To avoid the ambiguity associated with natural language problems, we propose to create a data structure called catalogue using OLAP cubes. The catalogue is used to perform an analysis of the query in order to form a clear unambiguous query. For this, we propose a preliminary step to prepare the data. This step consists of constructing the catalogue and refreshing it every time the OLAP schemas are updated.

On the other hand, the user may have part of his need in a known cube while he may want to complete or enrich it with data in other unknown cubes.

In this paper, we propose two variants to design and construct cubes according to the decision makers expressed need: an expressed need which is Based on Measures and Dimensions (MDBV) and an expressed need Based on Known Cube (KCBV). For the two variants, our approach returns a set of constructed cubes according to the decision makers need.

In this section, we present the main steps of our approach: (1) Preparation and definition of functional requirements, (2) Query Analysis, (3) Design and construction of cubes and (4) Ranking of constructed cubes. The architecture of our approach is shown in Fig. 1.

Fig. 1
figure 1

General architecture of our approach

5.1 Preparation and definition of functional requirements

The preparation step consists firstly in generating the data cubes from the files in several formats (xl, csv). We parse these files to retrieve the structural components of a cube (fact, measures, dimensions, etc.) using the JDOM2 API to create the OLAP schema of a data cube. Secondly, we build a data structure, called catalogue, that is necessary for the querying, design and construction of cubes. In this step, our approach analyses the cubes OLAP schemas, extracts the different structural components of a cube and stores them in the catalogue. The latter represents all the instances of the multidimensional schema structural elements of the cubes.

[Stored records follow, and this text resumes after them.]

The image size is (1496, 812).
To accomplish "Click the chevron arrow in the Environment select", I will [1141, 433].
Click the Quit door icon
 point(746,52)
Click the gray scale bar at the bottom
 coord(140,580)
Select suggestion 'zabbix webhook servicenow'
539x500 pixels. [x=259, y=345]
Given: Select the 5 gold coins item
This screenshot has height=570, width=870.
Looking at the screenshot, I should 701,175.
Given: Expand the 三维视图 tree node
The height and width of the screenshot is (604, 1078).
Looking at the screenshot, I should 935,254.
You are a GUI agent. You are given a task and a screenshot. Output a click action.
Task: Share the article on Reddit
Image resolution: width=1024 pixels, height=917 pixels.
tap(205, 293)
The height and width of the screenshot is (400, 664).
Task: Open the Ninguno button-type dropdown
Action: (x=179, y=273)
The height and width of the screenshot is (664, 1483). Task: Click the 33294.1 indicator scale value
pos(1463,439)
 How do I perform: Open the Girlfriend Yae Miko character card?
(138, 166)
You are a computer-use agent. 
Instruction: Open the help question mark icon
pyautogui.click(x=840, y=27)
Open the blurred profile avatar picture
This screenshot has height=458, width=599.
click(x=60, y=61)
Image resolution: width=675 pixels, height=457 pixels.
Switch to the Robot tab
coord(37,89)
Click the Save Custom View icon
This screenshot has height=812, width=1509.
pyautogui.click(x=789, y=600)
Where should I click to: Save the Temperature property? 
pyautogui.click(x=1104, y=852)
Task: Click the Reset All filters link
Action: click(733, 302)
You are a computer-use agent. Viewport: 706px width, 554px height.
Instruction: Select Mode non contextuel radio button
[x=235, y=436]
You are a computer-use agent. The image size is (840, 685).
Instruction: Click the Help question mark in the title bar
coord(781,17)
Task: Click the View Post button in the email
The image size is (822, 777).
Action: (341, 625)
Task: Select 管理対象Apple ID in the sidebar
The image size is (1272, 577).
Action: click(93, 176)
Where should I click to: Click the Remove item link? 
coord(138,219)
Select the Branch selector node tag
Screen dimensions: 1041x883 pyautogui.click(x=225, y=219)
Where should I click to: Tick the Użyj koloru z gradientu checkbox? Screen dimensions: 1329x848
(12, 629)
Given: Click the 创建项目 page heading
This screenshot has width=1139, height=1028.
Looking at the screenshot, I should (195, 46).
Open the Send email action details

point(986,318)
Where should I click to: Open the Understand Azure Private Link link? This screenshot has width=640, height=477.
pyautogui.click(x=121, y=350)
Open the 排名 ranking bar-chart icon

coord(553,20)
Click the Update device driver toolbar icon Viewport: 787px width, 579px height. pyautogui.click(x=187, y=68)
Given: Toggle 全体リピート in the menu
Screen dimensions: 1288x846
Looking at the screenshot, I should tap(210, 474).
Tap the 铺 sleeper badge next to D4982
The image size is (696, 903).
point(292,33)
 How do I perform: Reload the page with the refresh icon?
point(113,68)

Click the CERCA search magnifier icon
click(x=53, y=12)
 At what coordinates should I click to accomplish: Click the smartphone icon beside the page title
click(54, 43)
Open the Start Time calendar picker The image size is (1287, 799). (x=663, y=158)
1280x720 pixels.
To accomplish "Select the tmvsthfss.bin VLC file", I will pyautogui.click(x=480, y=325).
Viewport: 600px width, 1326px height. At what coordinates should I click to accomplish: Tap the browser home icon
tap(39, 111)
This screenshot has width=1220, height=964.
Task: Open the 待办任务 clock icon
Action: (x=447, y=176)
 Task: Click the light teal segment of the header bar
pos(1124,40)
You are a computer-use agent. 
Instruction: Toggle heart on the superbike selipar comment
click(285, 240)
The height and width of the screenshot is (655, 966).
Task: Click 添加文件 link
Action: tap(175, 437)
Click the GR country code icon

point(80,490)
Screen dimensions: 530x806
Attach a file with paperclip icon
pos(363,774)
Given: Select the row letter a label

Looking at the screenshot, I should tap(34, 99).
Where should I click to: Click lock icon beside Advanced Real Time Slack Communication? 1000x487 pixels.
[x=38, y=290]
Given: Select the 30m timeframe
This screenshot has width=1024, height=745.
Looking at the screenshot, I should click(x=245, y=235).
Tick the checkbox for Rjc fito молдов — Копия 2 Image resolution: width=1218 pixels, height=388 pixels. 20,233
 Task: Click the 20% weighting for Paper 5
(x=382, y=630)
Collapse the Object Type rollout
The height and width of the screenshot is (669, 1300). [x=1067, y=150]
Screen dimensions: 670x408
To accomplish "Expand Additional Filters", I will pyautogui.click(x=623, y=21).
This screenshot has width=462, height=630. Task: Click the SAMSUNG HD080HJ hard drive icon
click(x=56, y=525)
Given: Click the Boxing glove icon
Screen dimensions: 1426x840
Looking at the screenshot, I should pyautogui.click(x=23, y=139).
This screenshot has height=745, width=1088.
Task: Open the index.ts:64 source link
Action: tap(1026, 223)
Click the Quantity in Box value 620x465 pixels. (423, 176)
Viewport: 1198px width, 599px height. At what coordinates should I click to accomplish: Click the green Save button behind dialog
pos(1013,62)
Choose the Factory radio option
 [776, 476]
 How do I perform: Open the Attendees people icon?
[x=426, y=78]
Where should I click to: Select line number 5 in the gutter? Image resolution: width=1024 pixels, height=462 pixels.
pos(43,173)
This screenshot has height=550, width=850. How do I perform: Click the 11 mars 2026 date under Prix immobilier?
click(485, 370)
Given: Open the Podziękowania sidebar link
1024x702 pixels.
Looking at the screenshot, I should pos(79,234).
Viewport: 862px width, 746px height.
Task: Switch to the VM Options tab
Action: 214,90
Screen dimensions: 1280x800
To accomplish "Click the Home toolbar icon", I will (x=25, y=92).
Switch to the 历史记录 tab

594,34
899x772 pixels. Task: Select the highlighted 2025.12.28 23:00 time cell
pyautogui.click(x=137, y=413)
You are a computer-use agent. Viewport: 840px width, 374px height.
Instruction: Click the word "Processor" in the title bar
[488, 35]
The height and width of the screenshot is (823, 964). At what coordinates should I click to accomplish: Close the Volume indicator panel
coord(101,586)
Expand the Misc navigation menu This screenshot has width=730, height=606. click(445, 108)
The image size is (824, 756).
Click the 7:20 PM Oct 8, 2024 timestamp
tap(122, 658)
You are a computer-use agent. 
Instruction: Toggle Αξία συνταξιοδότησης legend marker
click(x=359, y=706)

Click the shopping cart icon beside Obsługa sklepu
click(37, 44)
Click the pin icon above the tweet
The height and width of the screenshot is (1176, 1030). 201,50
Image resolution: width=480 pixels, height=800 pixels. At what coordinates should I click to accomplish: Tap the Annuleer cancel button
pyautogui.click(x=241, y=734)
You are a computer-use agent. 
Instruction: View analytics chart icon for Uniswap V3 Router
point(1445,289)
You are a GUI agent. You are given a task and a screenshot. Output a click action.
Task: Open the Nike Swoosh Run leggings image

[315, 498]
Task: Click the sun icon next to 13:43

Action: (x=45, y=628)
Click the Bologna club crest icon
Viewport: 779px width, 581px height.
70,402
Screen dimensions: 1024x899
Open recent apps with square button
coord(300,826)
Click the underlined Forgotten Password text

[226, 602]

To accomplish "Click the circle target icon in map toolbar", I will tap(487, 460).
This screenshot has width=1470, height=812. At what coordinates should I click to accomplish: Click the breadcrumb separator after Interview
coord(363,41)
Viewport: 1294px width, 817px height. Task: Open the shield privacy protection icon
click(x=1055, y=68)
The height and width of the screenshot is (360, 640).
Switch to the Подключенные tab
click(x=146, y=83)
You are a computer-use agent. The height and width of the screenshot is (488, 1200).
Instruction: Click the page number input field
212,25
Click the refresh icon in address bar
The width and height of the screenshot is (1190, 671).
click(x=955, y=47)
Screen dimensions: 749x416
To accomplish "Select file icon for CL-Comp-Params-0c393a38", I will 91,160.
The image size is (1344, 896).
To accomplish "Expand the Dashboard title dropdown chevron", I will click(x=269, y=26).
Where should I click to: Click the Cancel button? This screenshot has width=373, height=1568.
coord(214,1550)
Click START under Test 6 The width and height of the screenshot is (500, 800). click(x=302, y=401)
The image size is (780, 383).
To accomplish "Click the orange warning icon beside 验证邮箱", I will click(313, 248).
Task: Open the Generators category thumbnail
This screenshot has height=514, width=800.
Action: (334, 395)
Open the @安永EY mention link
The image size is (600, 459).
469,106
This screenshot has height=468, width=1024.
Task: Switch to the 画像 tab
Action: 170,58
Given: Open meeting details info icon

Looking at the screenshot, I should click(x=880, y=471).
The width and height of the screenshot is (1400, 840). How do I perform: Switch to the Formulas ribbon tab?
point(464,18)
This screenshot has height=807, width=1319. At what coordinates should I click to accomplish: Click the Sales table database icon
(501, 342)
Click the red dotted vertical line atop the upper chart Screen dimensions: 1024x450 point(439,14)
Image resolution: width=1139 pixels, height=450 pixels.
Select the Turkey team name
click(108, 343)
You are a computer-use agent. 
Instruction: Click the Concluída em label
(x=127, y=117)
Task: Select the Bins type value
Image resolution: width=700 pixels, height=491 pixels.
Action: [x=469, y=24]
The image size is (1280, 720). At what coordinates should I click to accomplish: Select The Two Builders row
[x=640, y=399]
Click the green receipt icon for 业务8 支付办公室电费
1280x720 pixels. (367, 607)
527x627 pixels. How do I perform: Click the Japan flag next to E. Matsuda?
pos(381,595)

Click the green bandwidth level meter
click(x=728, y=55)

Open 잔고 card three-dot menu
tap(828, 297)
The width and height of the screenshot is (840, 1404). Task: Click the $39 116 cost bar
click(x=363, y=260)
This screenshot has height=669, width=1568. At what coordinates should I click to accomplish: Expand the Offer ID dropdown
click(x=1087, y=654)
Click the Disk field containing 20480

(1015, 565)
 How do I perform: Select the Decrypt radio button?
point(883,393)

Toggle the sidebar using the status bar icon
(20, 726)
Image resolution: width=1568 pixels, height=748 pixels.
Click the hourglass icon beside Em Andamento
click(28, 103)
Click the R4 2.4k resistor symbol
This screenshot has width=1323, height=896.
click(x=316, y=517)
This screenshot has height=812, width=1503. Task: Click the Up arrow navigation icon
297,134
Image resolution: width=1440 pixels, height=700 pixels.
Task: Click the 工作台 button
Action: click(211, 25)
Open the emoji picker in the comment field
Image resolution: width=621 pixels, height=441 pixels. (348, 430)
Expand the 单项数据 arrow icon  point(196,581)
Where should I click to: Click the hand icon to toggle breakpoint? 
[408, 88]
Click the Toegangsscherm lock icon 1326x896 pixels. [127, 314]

Decision makers can express their analysis needs using terms. A term represents one or several elements of the catalogue. Indeed, our approach allows the user to select from a set of terms in the catalogue those that correspond to multidimensional concepts of deployed cubes. This avoids the problems of ambiguity that are related to natural language [10] and the difficulty to use complex computer languages (such as SQL, MDX) by decision makers [11]. The catalogue is necessary and will be used in the query analysis process. In order to make the OLAP platform (such as Pentaho, Oracle, etc.) independent, we propose, in Fig. 2, a meta-model to define all OLAP concepts that are used in this work.

Fig. 2
figure 2

Cube schema meta-model

In the proposed meta-model, a cube schema contains a fact that is described by several measures, where each measure is associated with several aggregate functions. In particular, we consider that a cube is composed of several dimensions with several levels. For example, the Dairy Production cube has the dimensions: product, operator, etc. The catalogue contains, among others, the element product. Using this catalogue, the decision maker can define a term product looking for all cubes about the agricultural production.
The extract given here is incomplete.